Return verbatim the line containing "At what coordinates should I click to accomplish: Switch" together with all lines that follow it, through the end of the records.

----- Data section

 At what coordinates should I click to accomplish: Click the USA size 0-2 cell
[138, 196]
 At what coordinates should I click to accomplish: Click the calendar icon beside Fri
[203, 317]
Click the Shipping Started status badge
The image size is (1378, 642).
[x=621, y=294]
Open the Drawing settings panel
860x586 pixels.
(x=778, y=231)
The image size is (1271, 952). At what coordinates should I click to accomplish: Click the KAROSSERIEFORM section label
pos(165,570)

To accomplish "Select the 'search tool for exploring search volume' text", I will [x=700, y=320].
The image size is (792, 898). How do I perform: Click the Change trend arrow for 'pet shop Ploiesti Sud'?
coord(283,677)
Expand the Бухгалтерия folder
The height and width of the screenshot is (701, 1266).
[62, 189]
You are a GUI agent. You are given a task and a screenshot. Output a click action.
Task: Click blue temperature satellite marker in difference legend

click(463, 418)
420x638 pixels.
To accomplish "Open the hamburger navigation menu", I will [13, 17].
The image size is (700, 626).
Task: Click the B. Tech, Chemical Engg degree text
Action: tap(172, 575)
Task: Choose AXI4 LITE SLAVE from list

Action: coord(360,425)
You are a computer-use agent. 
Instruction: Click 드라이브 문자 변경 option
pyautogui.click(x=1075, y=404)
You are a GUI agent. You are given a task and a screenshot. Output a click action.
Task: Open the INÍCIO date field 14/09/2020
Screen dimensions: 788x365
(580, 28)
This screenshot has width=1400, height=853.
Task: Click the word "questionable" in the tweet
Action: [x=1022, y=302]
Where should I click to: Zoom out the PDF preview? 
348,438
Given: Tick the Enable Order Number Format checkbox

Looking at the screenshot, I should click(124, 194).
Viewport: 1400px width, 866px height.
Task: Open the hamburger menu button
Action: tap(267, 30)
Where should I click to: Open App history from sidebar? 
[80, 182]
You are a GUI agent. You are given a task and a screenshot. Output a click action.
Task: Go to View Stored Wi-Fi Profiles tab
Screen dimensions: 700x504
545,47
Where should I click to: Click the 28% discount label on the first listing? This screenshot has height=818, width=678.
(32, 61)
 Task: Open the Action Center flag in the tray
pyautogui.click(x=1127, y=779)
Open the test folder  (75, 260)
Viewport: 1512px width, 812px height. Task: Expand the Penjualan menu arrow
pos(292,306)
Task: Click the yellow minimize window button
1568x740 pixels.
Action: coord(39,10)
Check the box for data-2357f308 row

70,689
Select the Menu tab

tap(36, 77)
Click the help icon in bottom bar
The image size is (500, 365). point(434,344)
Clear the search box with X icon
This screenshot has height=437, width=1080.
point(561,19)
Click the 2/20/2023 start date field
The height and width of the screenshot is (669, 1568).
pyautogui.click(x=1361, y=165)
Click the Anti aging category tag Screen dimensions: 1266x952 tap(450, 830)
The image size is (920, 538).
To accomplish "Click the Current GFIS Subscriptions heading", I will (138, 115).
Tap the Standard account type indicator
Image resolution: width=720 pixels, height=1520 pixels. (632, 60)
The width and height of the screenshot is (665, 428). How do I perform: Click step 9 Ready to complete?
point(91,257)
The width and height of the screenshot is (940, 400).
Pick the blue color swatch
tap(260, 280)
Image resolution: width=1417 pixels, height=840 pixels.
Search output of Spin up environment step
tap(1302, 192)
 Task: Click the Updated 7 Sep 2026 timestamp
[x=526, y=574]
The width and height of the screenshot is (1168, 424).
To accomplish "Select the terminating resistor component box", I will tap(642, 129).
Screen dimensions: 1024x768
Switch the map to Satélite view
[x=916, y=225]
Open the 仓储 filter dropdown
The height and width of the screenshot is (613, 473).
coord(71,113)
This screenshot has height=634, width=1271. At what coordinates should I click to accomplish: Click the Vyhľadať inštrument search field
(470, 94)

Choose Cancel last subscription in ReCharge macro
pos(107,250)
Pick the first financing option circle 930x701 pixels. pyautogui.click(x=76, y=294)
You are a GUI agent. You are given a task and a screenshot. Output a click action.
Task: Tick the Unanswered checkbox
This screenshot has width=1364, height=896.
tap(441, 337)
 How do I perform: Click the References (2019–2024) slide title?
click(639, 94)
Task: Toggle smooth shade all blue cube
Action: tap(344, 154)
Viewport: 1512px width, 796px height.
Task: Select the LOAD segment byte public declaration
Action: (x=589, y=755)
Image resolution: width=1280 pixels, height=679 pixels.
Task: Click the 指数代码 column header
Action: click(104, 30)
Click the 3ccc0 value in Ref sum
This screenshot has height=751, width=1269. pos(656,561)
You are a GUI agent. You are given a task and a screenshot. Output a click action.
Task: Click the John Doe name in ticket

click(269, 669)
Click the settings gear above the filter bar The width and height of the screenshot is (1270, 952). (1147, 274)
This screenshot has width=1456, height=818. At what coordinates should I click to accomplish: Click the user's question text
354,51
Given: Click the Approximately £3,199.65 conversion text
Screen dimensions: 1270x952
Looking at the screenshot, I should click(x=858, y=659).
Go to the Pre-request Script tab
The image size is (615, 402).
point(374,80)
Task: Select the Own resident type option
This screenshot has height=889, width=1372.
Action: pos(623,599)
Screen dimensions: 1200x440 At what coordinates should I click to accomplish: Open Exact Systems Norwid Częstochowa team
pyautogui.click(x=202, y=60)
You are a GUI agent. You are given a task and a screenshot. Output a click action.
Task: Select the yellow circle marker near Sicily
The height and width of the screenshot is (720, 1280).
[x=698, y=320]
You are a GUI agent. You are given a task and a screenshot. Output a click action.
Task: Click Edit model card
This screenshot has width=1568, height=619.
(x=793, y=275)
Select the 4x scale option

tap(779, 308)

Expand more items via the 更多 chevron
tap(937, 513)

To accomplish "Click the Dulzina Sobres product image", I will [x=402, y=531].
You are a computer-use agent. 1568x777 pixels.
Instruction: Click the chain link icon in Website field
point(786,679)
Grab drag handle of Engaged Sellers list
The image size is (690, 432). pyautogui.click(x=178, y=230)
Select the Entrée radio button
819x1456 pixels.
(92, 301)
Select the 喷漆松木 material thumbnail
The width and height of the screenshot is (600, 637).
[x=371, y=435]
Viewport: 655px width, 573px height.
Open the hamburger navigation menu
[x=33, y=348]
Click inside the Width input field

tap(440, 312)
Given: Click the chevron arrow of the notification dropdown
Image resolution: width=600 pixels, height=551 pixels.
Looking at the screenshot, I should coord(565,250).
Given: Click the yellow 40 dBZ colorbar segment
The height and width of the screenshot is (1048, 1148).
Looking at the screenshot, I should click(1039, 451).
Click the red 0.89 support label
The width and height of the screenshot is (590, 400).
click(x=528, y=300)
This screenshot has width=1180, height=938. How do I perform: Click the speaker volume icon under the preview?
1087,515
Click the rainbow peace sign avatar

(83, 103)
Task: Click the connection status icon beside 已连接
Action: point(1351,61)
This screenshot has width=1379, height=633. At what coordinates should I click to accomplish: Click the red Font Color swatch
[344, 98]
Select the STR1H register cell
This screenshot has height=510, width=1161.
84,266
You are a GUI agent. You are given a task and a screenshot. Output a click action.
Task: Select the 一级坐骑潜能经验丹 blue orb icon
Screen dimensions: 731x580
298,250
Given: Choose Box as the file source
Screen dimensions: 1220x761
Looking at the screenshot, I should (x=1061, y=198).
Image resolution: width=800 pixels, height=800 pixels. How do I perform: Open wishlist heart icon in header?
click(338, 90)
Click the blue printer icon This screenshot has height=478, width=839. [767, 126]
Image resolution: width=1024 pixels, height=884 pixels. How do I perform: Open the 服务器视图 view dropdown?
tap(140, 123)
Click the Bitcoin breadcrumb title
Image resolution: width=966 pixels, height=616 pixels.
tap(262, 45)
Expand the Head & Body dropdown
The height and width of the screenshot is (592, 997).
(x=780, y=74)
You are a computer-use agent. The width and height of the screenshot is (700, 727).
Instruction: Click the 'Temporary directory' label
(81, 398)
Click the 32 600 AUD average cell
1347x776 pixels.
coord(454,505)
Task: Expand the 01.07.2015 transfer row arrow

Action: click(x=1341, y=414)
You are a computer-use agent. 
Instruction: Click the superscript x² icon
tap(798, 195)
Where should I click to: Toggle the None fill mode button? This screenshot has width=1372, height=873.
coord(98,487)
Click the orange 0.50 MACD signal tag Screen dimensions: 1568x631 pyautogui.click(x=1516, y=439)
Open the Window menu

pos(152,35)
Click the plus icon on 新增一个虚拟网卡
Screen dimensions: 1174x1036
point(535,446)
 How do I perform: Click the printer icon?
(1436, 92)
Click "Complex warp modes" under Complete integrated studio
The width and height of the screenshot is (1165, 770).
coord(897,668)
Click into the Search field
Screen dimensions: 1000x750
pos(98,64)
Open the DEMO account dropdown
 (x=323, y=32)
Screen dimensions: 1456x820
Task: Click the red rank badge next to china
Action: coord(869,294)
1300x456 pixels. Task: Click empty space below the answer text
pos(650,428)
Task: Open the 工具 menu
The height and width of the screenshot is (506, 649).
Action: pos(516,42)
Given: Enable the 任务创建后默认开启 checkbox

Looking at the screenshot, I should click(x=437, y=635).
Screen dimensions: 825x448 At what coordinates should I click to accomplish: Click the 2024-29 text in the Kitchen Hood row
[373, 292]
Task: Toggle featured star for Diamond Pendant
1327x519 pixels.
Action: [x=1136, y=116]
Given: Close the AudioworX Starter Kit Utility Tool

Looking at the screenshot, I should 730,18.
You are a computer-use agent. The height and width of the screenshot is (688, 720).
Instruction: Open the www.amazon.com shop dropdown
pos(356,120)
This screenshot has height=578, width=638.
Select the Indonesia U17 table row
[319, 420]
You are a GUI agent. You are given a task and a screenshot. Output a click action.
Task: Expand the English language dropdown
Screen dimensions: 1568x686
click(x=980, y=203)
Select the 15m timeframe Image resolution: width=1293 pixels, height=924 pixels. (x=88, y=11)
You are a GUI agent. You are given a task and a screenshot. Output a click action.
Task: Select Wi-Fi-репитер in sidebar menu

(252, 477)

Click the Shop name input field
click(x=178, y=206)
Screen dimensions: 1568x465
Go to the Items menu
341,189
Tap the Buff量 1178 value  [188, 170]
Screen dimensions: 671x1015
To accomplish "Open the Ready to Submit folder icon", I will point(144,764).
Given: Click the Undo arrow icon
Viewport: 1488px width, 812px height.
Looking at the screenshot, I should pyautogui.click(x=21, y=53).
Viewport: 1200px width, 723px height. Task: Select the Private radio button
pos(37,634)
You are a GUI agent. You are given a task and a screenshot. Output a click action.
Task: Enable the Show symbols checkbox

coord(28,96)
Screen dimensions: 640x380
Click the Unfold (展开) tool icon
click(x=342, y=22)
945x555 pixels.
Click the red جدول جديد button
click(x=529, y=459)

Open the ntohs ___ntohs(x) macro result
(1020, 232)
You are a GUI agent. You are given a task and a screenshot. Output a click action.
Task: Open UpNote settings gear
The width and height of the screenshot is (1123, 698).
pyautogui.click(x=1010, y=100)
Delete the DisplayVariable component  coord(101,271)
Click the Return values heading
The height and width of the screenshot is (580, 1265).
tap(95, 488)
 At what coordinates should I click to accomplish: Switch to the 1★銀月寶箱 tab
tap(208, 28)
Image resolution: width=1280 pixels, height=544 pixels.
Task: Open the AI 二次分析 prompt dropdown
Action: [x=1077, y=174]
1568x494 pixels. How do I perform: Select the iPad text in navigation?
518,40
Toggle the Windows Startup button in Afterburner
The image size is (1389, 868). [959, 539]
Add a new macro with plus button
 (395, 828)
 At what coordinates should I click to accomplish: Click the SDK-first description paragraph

----------

- _The answer_:
 At what coordinates should I click to accomplish: Switch to the 1★銀月寶箱 tab
tap(208, 28)
Image resolution: width=1280 pixels, height=544 pixels.
Task: Open the AI 二次分析 prompt dropdown
Action: [x=1077, y=174]
1568x494 pixels. How do I perform: Select the iPad text in navigation?
518,40
Toggle the Windows Startup button in Afterburner
The image size is (1389, 868). [959, 539]
Add a new macro with plus button
 (395, 828)
 At what coordinates should I click to accomplish: Click the SDK-first description paragraph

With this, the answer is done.